How to complete this task - An exact, complete copy of the entries that follow is needed.

[[ Provided data, beginning ]]

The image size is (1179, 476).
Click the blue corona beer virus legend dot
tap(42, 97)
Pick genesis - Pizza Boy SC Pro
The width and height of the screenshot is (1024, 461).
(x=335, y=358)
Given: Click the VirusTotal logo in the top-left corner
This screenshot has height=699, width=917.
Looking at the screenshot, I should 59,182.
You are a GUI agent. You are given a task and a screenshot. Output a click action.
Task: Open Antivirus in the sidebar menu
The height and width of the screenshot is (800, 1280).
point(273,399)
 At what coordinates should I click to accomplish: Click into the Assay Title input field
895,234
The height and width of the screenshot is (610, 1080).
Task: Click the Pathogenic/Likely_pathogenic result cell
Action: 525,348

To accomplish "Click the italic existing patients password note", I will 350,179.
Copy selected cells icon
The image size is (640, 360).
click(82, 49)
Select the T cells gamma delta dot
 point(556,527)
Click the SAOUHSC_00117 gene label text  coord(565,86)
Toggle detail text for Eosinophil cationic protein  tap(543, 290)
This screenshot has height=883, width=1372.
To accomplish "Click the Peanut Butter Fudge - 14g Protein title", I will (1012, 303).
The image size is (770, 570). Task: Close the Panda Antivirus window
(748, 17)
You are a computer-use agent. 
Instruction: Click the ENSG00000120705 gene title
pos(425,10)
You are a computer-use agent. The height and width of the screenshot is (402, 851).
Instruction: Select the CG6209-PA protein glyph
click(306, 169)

[[ Provided data, end ]]

Solution for this task -
The image size is (1179, 476).
Click the blue corona beer virus legend dot
tap(42, 97)
Pick genesis - Pizza Boy SC Pro
The width and height of the screenshot is (1024, 461).
(x=335, y=358)
Given: Click the VirusTotal logo in the top-left corner
This screenshot has height=699, width=917.
Looking at the screenshot, I should 59,182.
You are a GUI agent. You are given a task and a screenshot. Output a click action.
Task: Open Antivirus in the sidebar menu
The height and width of the screenshot is (800, 1280).
point(273,399)
 At what coordinates should I click to accomplish: Click into the Assay Title input field
895,234
The height and width of the screenshot is (610, 1080).
Task: Click the Pathogenic/Likely_pathogenic result cell
Action: 525,348

To accomplish "Click the italic existing patients password note", I will 350,179.
Copy selected cells icon
The image size is (640, 360).
click(82, 49)
Select the T cells gamma delta dot
 point(556,527)
Click the SAOUHSC_00117 gene label text  coord(565,86)
Toggle detail text for Eosinophil cationic protein  tap(543, 290)
This screenshot has height=883, width=1372.
To accomplish "Click the Peanut Butter Fudge - 14g Protein title", I will (1012, 303).
The image size is (770, 570). Task: Close the Panda Antivirus window
(748, 17)
You are a computer-use agent. 
Instruction: Click the ENSG00000120705 gene title
pos(425,10)
You are a computer-use agent. The height and width of the screenshot is (402, 851).
Instruction: Select the CG6209-PA protein glyph
click(306, 169)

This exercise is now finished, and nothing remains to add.